La sorpresa maggiore, al di là del respiro internazionale della storia, sta nel fatto che, persino sul palcoscenico americano, persino dove mai lo si immaginerebbe, il dna italiano può emergere e trionfare. A dirlo è stato lo stesso Massini con il premio in mano: “Era ritenuto impossibile che vincesse un ‘foreigner’, che un ‘immigrant playwright’ salisse sul podio che fu di Arthur Miller o di Tennessee Williams. E’ stato incredibile trovarmi in mezzo alle star, a pochi passi da me c’erano Samuel Jackson, Hugh Jackman, Billy Cristal, nomi leggendari che normalmente vedo al cinema o in tv. E dunque aggiudicarmi il Tony era per me al di là di ogni immaginazione: non è falsa modestia, ma pura verità”.

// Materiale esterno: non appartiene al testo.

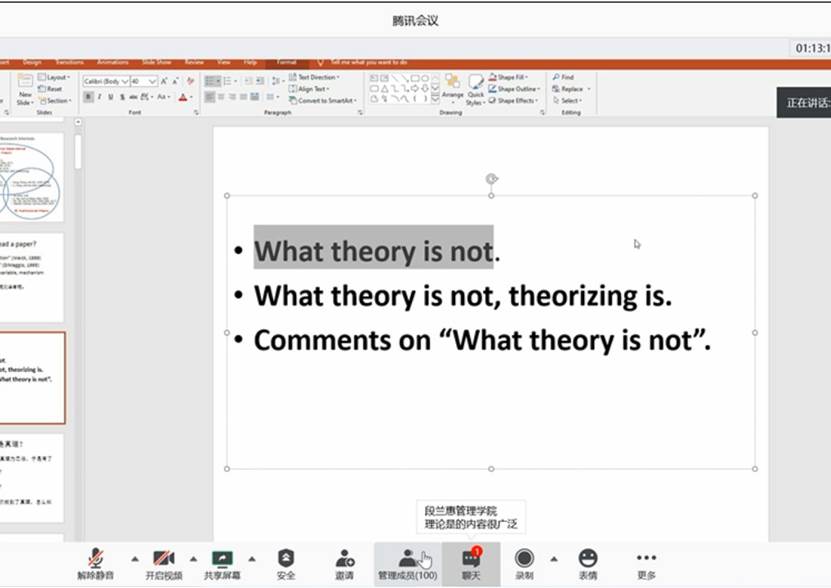Click Convert to SmartArt button

328,100
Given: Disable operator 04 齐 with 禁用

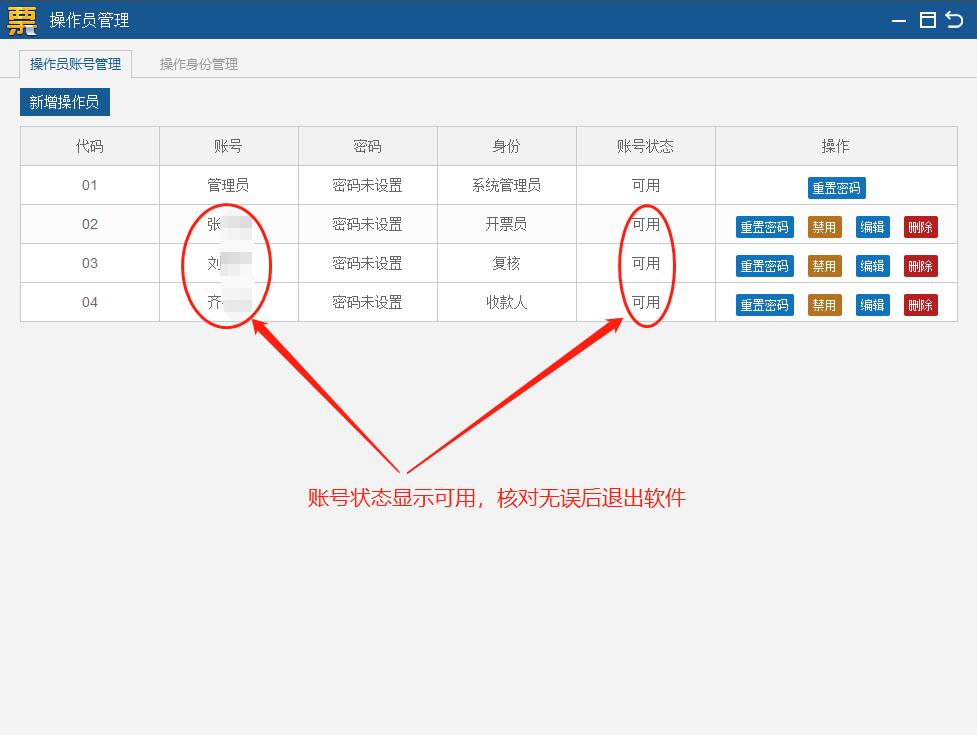Looking at the screenshot, I should point(824,305).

L’opera, che consegna per la prima volta in assoluto il Tony Award a un italiano pur raccontando una storia americana, che di italiano apparentemente non ha nulla, ha un altro pregio.
Ricorda che finalmente si chiude un cerchio: “Nel marzo 2020 Lehman Trilogy era in cartellone a New York: fece in tempo ad andare in scena per le cinque anteprime, poi scattò il lockdown. Quando Broadway ha riaperto, a settembre 2021, è stata la prima opera ad essere rappresentata, quasi un simbolo – ha raccontato all’Ansa – della capacità di ripresa del teatro dopo il covid”. Intervistato dal TG1, il principale notiziario italiano, il drammaturgo 46enne, tradotto e rappresentato in oltre 30 Paesi, ha detto: “Alla fine del covid con i teatri che hanno cominciato a popolarsi, abbiamo iniziato a sentire il palpito vivo del teatro. E’ un’arte viva, fatta per gli esseri umani. In teatro si respira la carne, il sudore, si respira tutto quello che è lo stare fra esseri umani senza paura di starci ed è il più grande antidoto alle paure, è il vero vaccino per chi ha dubbi e incertezze perché il teatro è la vita stessa degli esseri umani”.
Una dichiarazione d’amore per l’arte scenica che non racconta il testo premiato, “un po’ romanzo, un po’ teatro, un po’ ballata. È una drammaturgia strana” dice Massini. “Io penso che i generi artistici siano defunti. Il critico del New York Times mi ha detto che Lehman è una vittoria che ci dice che la scrittura del teatro può essere diversa. Se sono diventato scrittore per il teatro è perché ho bisogno subito della reazione della gente al mio modo di scrivere” ha spiegato al quotidiano La Repubblica, precisando la più intima lezione sul teatro che arriva dall’Italia: “Nei mesi più duri del Covid, il teatro aveva smesso di esistere e il mondo senza teatri ci ha mostrato che era un mondo più brutto, perché il teatro è bellezza, è la coscienza critica della gente”.